◆ Entries from a dataset ◆
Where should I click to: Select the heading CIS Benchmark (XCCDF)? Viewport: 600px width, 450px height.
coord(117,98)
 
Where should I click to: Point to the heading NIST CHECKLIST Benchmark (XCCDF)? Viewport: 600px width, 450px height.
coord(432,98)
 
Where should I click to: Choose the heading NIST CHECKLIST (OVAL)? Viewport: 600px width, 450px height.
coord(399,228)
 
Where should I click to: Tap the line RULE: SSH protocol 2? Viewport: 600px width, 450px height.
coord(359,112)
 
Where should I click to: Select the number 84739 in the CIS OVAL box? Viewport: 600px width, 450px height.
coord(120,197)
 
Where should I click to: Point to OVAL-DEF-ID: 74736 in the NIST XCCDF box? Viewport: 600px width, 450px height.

◆ EXERCISE DESCRIPTION ◆
Can you retype all of the data above exactly, line for line?

◆ TASK OUTPUT ◆
Where should I click to: Select the heading CIS Benchmark (XCCDF)? Viewport: 600px width, 450px height.
coord(117,98)
 
Where should I click to: Point to the heading NIST CHECKLIST Benchmark (XCCDF)? Viewport: 600px width, 450px height.
coord(432,98)
 
Where should I click to: Choose the heading NIST CHECKLIST (OVAL)? Viewport: 600px width, 450px height.
coord(399,228)
 
Where should I click to: Tap the line RULE: SSH protocol 2? Viewport: 600px width, 450px height.
coord(359,112)
 
Where should I click to: Select the number 84739 in the CIS OVAL box? Viewport: 600px width, 450px height.
coord(120,197)
 
Where should I click to: Point to OVAL-DEF-ID: 74736 in the NIST XCCDF box? Viewport: 600px width, 450px height.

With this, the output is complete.